If you really think about it, it was bound to happen. Like all SEO tricks, Google will take exception with them and shoot them dead. It’s obvious that Penguin and Panda were only the beginning of more to come. And more has come. This blog post by Google’s Matt Cutts on January 20, 2014, says it loud and clear and its title rings the death knell: “The decay and fall of guest blogging for SEO.” Let’s dig deeper into what Matt Cutts had to say and what it implies and foretells for the future of guest blogging.
Matt Cutt’s main concern seems to be that guest blogging has become “too spammy.” I think we can all agree on that. Cutts uses a spam email he received as one example. Anyone that runs a well-visited blog has undoubtedly received emails such as this or at least has had unsolicited guest blogging inquiries.
Matt Cutts recognizes that much of guest blogging is done for the purpose of getting links that increase PageRank. He goes on to make this statement: “Okay, I’m calling it: if you’re using guest blogging as a way to gain links in 2014, you should probably stop.”
Why has Guest Blogging Lost Favor with Google?
Guest blogging started out as something legitimate. However, as with all things SEO, people figure out how to manipulate it and abuse it. As Cutts says: “Ultimately, this is why we can’t have nice things in the SEO space: a trend starts out as authentic. Then more and more people pile on until only the barest trace of legitimate behavior remains.”
It has now reached the level of paid guest posts, outsourcing and even automation. The legitimacy has deteriorated and the quality becomes vapid. Not only that, but unscrupulous paid guest bloggers often insert spam links on owners’ blogs without their knowledge. Cutts views this as a downward spiral.
What To Do?
Cutts doesn’t recommend accepting a guest blog post unless you know the blogger personally and/or can vouch for them. Cutts also recommends not to look to guest blog posts for any type of SEO benefit or link-building strategy.
Google Giveth, Google Taketh Away
We’ve all heard everyone and their hairstylist spewing about the benefits of guest blogging and all the SEO juice we can drain from it. So the herd runs to the lushest, verdant pasture and devours. Mega-cash gets paid for guest blog posts. Then you wake up one morning, today for example, and Google has decreed: “Thou shalt not Guest Blog for SEO and PageRank.” Should we hate the referee or hate the game?
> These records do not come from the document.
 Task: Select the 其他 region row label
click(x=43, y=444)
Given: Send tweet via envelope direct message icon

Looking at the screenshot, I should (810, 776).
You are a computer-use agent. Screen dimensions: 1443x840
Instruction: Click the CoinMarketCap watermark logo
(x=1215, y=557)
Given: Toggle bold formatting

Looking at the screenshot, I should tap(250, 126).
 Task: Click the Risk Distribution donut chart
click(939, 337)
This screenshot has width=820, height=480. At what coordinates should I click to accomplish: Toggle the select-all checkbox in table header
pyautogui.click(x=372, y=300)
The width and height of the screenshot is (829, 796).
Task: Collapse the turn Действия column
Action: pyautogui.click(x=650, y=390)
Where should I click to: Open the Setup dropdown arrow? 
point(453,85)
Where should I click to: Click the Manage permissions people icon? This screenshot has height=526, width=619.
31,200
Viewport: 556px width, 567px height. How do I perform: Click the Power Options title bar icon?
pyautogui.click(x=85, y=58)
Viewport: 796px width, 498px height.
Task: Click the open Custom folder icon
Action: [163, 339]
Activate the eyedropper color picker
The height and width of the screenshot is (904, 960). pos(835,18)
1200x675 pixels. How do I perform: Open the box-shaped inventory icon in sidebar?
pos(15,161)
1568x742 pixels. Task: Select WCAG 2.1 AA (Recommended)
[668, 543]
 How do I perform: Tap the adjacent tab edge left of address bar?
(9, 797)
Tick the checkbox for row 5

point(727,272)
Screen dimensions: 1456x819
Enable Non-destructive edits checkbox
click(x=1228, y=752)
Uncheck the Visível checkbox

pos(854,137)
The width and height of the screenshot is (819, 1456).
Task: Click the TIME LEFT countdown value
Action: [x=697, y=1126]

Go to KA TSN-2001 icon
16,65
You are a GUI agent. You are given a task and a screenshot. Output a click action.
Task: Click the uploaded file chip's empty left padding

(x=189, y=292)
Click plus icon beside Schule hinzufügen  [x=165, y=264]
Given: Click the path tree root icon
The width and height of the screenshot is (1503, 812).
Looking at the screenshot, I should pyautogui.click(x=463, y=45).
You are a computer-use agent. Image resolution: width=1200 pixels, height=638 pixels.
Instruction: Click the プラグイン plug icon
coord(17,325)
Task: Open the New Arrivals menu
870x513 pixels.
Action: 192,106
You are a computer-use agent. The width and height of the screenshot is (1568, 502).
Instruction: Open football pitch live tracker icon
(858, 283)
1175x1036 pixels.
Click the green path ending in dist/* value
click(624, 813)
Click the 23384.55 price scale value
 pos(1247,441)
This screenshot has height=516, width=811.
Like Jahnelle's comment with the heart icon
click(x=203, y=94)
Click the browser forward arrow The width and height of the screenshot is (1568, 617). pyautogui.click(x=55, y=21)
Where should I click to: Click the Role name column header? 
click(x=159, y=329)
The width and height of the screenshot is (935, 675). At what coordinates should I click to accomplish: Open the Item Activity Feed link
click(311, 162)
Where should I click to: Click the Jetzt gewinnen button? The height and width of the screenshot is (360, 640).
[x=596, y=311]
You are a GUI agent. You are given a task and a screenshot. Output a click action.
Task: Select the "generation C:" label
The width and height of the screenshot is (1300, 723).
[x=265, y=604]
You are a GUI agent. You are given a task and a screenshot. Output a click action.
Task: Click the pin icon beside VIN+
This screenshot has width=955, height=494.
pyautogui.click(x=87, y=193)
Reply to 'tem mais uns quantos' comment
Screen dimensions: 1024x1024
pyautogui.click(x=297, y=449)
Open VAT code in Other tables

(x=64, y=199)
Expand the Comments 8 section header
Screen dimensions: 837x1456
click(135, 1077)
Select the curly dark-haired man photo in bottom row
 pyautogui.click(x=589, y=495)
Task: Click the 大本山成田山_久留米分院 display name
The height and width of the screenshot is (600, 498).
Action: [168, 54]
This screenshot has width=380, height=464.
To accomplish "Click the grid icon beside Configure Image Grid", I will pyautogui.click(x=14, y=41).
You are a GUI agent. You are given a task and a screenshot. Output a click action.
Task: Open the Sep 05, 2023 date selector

Or should we just accept the fact: “That cow ain’t giving no more milk” and move on?
What Does the Future Hold?
If you are wondering how guest blogging is going to help with PageRank or SEO purposes, I’ll leave you with Matt Cutts’ own words, which leave no doubt in its prognostication of guest blogging’s future:
“So stick a fork in it: guest blogging is done; it’s gotten too spammy.”